§ **Exercise**
Output every line below without omitting or altering anything.

━━━

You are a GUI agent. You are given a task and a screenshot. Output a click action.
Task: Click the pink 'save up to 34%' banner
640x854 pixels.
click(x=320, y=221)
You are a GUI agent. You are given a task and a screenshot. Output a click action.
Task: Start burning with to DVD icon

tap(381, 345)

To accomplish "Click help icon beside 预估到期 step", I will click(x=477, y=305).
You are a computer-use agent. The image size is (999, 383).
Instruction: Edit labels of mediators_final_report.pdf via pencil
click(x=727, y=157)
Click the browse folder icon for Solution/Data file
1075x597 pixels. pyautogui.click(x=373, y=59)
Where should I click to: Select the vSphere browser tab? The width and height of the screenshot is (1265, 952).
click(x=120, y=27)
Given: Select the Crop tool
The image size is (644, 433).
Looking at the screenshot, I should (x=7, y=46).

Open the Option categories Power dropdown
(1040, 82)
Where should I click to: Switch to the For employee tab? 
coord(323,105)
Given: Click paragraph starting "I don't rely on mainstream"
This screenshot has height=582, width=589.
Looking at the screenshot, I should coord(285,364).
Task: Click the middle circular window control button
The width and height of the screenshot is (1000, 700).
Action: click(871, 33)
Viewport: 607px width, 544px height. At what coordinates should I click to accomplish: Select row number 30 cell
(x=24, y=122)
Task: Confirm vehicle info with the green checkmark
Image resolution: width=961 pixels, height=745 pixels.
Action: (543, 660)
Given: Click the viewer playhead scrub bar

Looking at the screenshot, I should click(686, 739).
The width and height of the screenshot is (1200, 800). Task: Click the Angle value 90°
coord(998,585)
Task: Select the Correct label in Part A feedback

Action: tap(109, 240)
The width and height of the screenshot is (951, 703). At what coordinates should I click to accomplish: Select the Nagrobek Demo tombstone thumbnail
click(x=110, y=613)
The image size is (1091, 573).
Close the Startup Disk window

━━━

§ **Task solution**
You are a GUI agent. You are given a task and a screenshot. Output a click action.
Task: Click the pink 'save up to 34%' banner
640x854 pixels.
click(x=320, y=221)
You are a GUI agent. You are given a task and a screenshot. Output a click action.
Task: Start burning with to DVD icon

tap(381, 345)

To accomplish "Click help icon beside 预估到期 step", I will click(x=477, y=305).
You are a computer-use agent. The image size is (999, 383).
Instruction: Edit labels of mediators_final_report.pdf via pencil
click(x=727, y=157)
Click the browse folder icon for Solution/Data file
1075x597 pixels. pyautogui.click(x=373, y=59)
Where should I click to: Select the vSphere browser tab? The width and height of the screenshot is (1265, 952).
click(x=120, y=27)
Given: Select the Crop tool
The image size is (644, 433).
Looking at the screenshot, I should (x=7, y=46).

Open the Option categories Power dropdown
(1040, 82)
Where should I click to: Switch to the For employee tab? 
coord(323,105)
Given: Click paragraph starting "I don't rely on mainstream"
This screenshot has height=582, width=589.
Looking at the screenshot, I should coord(285,364).
Task: Click the middle circular window control button
The width and height of the screenshot is (1000, 700).
Action: click(871, 33)
Viewport: 607px width, 544px height. At what coordinates should I click to accomplish: Select row number 30 cell
(x=24, y=122)
Task: Confirm vehicle info with the green checkmark
Image resolution: width=961 pixels, height=745 pixels.
Action: (543, 660)
Given: Click the viewer playhead scrub bar

Looking at the screenshot, I should click(686, 739).
The width and height of the screenshot is (1200, 800). Task: Click the Angle value 90°
coord(998,585)
Task: Select the Correct label in Part A feedback

Action: tap(109, 240)
The width and height of the screenshot is (951, 703). At what coordinates should I click to accomplish: Select the Nagrobek Demo tombstone thumbnail
click(x=110, y=613)
The image size is (1091, 573).
Close the Startup Disk window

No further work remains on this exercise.